Je vous remercie infiniment de votre lettre si ravissante, si drôle, si gentille et j’ai lu presque en même temps l’article de M. Ganderax… Que j’aimerais vous avoir connue ainsi (pouvoir vous appeler « mon amie de Bas-Prunay »), savoir toutes ces choses, avoir été capable de les écrire. Et alors il me semble que je les aurais écrites… un peu autrement. Je ne dis pas cela contre M.Ganderax, qui a d’immenses qualités, un homme vraiment d’un format qui n’est plus très usité, qu’on verra de moins en moins et que pour ma part je préfère à ceux de maintenant. Mais pourquoi, lui qui écrit si bien écrit-il ainsi ? Pourquoi quand on dit « 1871 » ajoute-t-il « l’année abominable entre toutes ». Pourquoi Paris est-il aussitôt qualifié « la grand’ ville » ? Delaunay « le maître-peintre » ? Pourquoi faut-il que l’émotion soit inévitablement « discrète », et la « bonhomie souriante », et les « deuils cruels » , et encore mille autres belles choses que je ne me rappelle pas. On n’y penserait pas si Ganderax quand il corrige les autres, ne croyait servir la langue française. […]

Chaque écrivain est obligé de se faire sa langue, comme chaque violoniste est obligé de se faire son « son ». Et entre le son de tel violoniste médiocre, et le son (pour la même note) de Thibaut, il y a un infiniment petit qui est un monde ! Je ne veux pas dire que j’aime les écrivains originaux qui écrivent mal. Je préfère – et c’est peut-être une faiblesse – ceux qui écrivent bien. Mais ils ne commencent à écrire bien qu’à condition d’être originaux, de faire eux-mêmes leur langue. La correction, la perfection du style existe, mais au-delà de l’originalité, après avoir traversé les faits, non en deçà. La correction en deçà, « émotion discrète » « bonhomie souriante » « année abominable entre toutes », cela n’existe pas. La seule manière de défendre la langue, c’est de l’attaquer, mais oui, madame Straus ! […]

Je ne me moque pas de votre ami, Madame, je vous assure. Je sais combien il est intelligent et instruit, c’est une question de « doctrine ». Cet homme plein de scepticisme a des certitudes grammaticales. Hélas, madame Straus, il n’y a pas de certitudes, même grammaticales. Et n’est-ce pas plus heureux ? Parce qu’ainsi une forme grammaticale elle-même peut être belle, puisque ne peut être beau que ce qui peut porter la marque de notre choix, de notre goût, de notre incertitude, de notre désir, et de notre faiblesse. Oui, cet homme si intelligent a connu toute notre vie. Il a déjà fait un peu le chemin de toute vie, et il se tourne en arrière, la diversité des plans devrait multiplier pour lui la beauté des éclairages.[…]

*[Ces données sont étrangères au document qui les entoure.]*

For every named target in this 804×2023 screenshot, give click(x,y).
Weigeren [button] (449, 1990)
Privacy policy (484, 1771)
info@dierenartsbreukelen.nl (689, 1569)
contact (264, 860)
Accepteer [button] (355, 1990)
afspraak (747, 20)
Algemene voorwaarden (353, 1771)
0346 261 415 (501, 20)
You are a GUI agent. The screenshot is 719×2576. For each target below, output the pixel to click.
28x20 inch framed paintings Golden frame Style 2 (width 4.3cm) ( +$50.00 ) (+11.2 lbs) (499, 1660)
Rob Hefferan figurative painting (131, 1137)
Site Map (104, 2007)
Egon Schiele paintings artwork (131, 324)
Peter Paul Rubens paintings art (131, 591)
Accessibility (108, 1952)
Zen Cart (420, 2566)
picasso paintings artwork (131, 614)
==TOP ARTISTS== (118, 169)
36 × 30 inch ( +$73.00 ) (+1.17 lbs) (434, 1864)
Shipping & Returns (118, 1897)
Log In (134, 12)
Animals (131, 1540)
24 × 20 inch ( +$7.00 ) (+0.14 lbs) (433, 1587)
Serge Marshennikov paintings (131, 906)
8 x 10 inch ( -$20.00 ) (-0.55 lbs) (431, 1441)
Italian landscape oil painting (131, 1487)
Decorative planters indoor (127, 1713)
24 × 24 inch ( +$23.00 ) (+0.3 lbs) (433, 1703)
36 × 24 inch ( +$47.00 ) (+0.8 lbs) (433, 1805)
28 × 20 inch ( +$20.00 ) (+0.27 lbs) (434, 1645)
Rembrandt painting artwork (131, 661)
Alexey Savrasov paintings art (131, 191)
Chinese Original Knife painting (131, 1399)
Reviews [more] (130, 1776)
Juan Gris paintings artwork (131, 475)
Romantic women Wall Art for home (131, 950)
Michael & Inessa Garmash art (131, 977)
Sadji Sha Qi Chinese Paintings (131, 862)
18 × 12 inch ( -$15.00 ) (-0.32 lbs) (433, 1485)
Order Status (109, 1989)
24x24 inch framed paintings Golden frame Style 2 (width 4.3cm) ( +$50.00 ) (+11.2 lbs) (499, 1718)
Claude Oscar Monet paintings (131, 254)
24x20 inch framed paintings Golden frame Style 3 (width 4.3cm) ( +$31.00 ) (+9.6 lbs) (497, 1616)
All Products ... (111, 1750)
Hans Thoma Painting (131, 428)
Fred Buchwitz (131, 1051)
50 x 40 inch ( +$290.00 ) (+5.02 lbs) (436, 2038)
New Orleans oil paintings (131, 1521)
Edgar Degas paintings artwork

*Veuve du compositeur Georges Bizet, elle épouse en secondes noces Emil Straus, riche avocat parisien. Belle, jeune, et pleine d’esprit, elle va devenir l’une des reines du Tout-Paris. Son salon, très éclectique et fréquenté par de nombreux artistes, sera pour Marcel Proust une véritable école. Outre ses fréquentes visites, le jeune écrivain va entretenir avec elle une correspondance qui porte inscrite en contrepoint La Recherche du temps perdu.